For women of colour in Quebec politics, progress 'remains fragile,' MNA warns

·4 min read
Ruba Ghazal, the Québec Solidaire environment critic and MNA for the Mercier electoral district says it's important for her to talk about the need for better representation of women and people of colour in Quebec politics. (Ivanoh Demers/Radio-Canada - image credit)
Ruba Ghazal, the Québec Solidaire environment critic and MNA for the Mercier electoral district says it's important for her to talk about the need for better representation of women and people of colour in Quebec politics. (Ivanoh Demers/Radio-Canada - image credit)

Ruba Ghazal's family wasn't big on politics — they'd already fled two countries because of them. So it was a course in high school about social involvement that Ghazal says awoke something in her.

"I liked participating, and then I liked history. Eventually, I was the one who would explain Quebec politics to my parents," Ghazal said.

But it's when she got to university that Ghazal became more involved in causes she cared about, eventually obtaining a master's degree in environmental studies.

Ghazal is now the environment critic for Quebec Solidaire and the MNA for Montreal's Mercier electoral district, which covers much of the Plateau-Mont-Royal borough.

Ghazal is taking part in an online talk on women in politics and women of colour in politics this Thursday, in honour of International Women's Day.

The talk, dubbed Politiqu'Elle, is organized by Hanadi Saad, founder of Justice Femme, an organization that helps defend women from minority backgrounds against harassment in Quebec and which rose to prominence when the CAQ government tabled Bill 21 in 2019.

Now law, Bill 21 bars public school teachers, as well as police officers, government lawyers and some civil servants, from wearing religious symbols — such as hijabs or turbans — while at work.

The law was passed last year despite protests from civil rights groups and religious minorities.

Saad says her advocacy work against Bill 21 and the effects of its debate (which she says prompted hundreds of Muslim women to report being harassed in the street to her organization) made her realize just how much Quebec politics lacked Muslim women, and women of colour more generally.

"It's really clear there is a problem," Saad said. "Someone who is born here, who is not from an immigrant family, cannot understand what an immigrant is living."

Saad says Quebec lacks politicians who know their constituents and the issues they face intimately.

"We need more politicians doing field work, knocking on doors," she said.

Hanadi Saad founded Justice Femme to help protect and defend Muslim women against islamophobic harassment.
Hanadi Saad founded Justice Femme to help protect and defend Muslim women against islamophobic harassment.(Submitted by Hanadi Saad)

'Nothing is guaranteed,' says MNA calling for structural change

Ghazal was born in Lebanon to a Palestinian family and grew up in the United Arab Emirates before they moved to Quebec when she was 10.

She says though environmental issues are her main focus in politics, she doesn't shy away from speaking about the need for more diversity in Quebec politics, as well as encouraging younger generations of underrepresented people to get involved.

In an article in the Canadian political publication Policy Options last week, Ghazal laid out the case for a proportional electoral system that would involve incentives for parties to name candidates that truly represent the population.

"If that doesn't exist, there will always be steps forward and then backward.
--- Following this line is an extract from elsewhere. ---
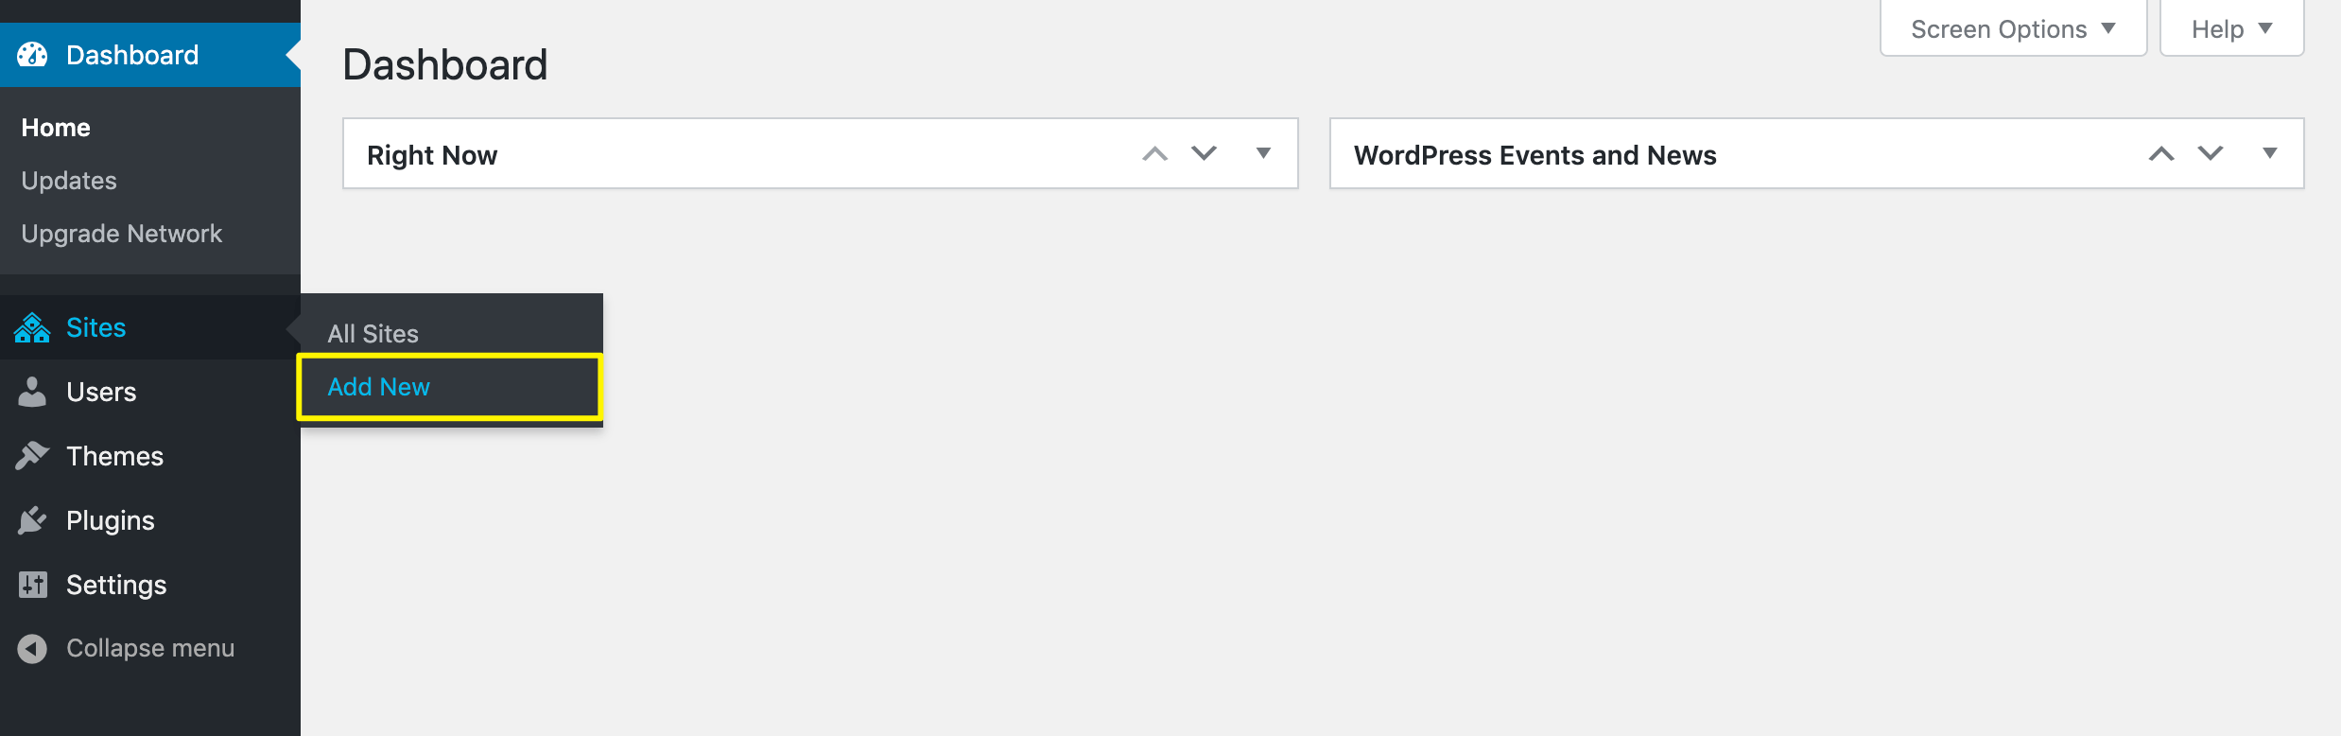Click the Settings sliders icon

32,585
Nothing is guaranteed," Ghazal said.

In the piece, Ghazal notes the state of representation in the National Assembly is better than it was before the last election, with eight per cent of MNAs being people of colour, compared to 13 per cent of the population. Forty three per cent of Quebec's MNAs are women.

"That progress remains fragile," Ghazal wrote.

The CAQ government tabled a bill to reform Quebec's electoral system and add more proportionality, Ghazal notes, but the bill hasn't yet been debated and she worries it will have fallen to the wayside after the pandemic.

She says it's in part thanks to Québec Solidaire's will to name candidates from underrepresented communities and hand them districts they have better chances of winning that she is now an MNA.

It's because of a lack of willpower to implement such practices within his party that Mohammed Barhone says he left the Quebec Liberal Party in 2020, after having served a number of roles for six years.

Barhone will also be speaking at Saad's event, as a kind of political insider who isn't under pressure to walk a party line.

"If there were more women of colour, more Indigenous women; if there were more Muslim women in decision-making roles, things would have taken a different turn," in the debate around Bill 21, said Barhone, who says his mother's struggles as a single parent raising three children in Morocco have made him sensitive to barriers women of colour face.

For Ghazal, there was a silver lining in it all: "It allowed women like Hanadi [Saad] to mobilize people and explain to them, 'Hey, you who has always felt far from politics (like my family), well, look, politicians are now voting a law that could prevent your daughters from teaching, for example.'"

That's why Ghazal says she continues to participate in talks like the one on Wednesday — even in places that may not involve her constituents — because maybe it will awaken something in a young person, like she once was.

"I like sharing my experience to show it's possible," she said.

Other speakers at the talk include former NDP candidate for Ahuntsic-Cartierville Zahia El Masri and Laval municipal councillor Sandra El Helou.